1. Demographic change - the polarisation in the market between baby boomers and GenY

“Both segments are growing in importance and both value different things,” notes Smith. “The Office of National Statistics estimates that almost two-thirds of retail spending will come from those aged over 55 within the next ten years. The older consumers have more money, are more demanding in terms of service and access and value a more personal experience. So out of town 'sheds' are less appealing. At the same time Gen Y consumers are spending an average of six to seven hours a day using digital devices with much of their consumption being on-line. They are much more likely to use home delivery therefore. The result is growth in on-line and branded urban convenience stores at the expense of hyper-stores.”

2. Market change

“The recession has affected people in different ways,” says Smith. “The poor have gotten poorer whilst the rich have grown richer. The result is that high-end brands like Waitrose, Burberry and Ritz-Carlton have done well as have value brands like Aldi, Primark and Premier Inn. The middle has been squeezed. Consumers are looking for value. That can mean high-end quality products and services or budget items but what they don't want are average products at average prices.”

3. Organisational purpose

Smith explains: “Surveys like Edelman and Havas Media's Meaningful Brands research have shown a year on year growth in consumers preferring to do business with brands that have values they identify with and who put 'purpose before profit'. Paradoxically, however, Havas Media's 2013 survey found that the top meaningful brands outperform the market by 120% so these are not inconsistent objectives, but it does matter what your customer believe you care most about.  

“Method, Innocent, Fairtrade, First Direct, Pret a Manger, Patagonia and others have benefitted from this 'feel good' factor whilst brands like Amazon, Starbucks, Google, Barclays, Ryanair have come in for criticism because they are perceived to be self-serving and place their profits above all else. 12 years ago we wrote a book called Uncommon Practice - people who deliver a great brand experience.

“Tesco was one of the brands we featured because its purpose of 'Earning the lifetime loyalty of customers' through its promise of 'Every Little Helps' was in the very DNA of the organisation. Over recent years, narrative has changed and it has focused on pleasing shareholders rather than customers.

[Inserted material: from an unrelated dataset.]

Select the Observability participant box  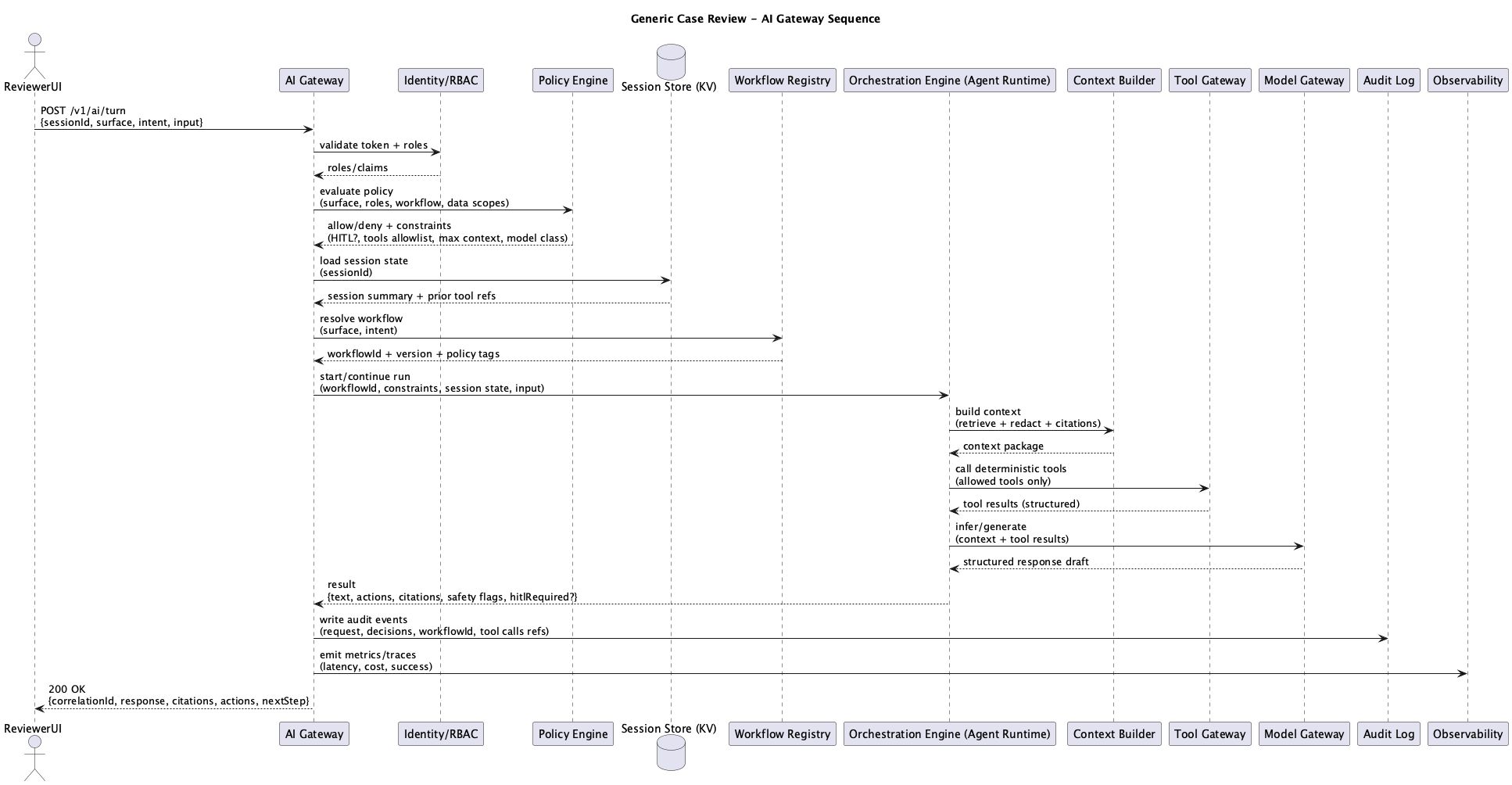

Its disastrous move into the US in an attempt to sustain its rapid growth, its failure to create a more compelling proposition than Aldi and Lidl in the UK and the recent investigation over its finances all point to an organisation that has lost its sense of purpose and meaning for consumers.”

With these three trends having had a major impact in the last 12 months – and with greater influence to come – some brands have been forced to rethink their strategies during 2014. For instance, Ryanair, which has in the past prided itself on its low cost and low frills model, has been forced to reappraise its strategy following a turbulent year.

However, Smith is sceptical about the authenticity of some of these strategies: “There has been the predictable 'knee-jerk' reactions from Tesco, Ryanair and Barclays that 'we need to listen to our customers and put them at the centre of everything we do' and some attempt to improve service. However, without a true sense of purpose that imbues everyone in the organisation I wonder if this will be believable or sustainable?”

And with customer experience standards rising all the time, brands that are merely paying lip service to customer-centricity could find themselves having an even harder time of it in 2015.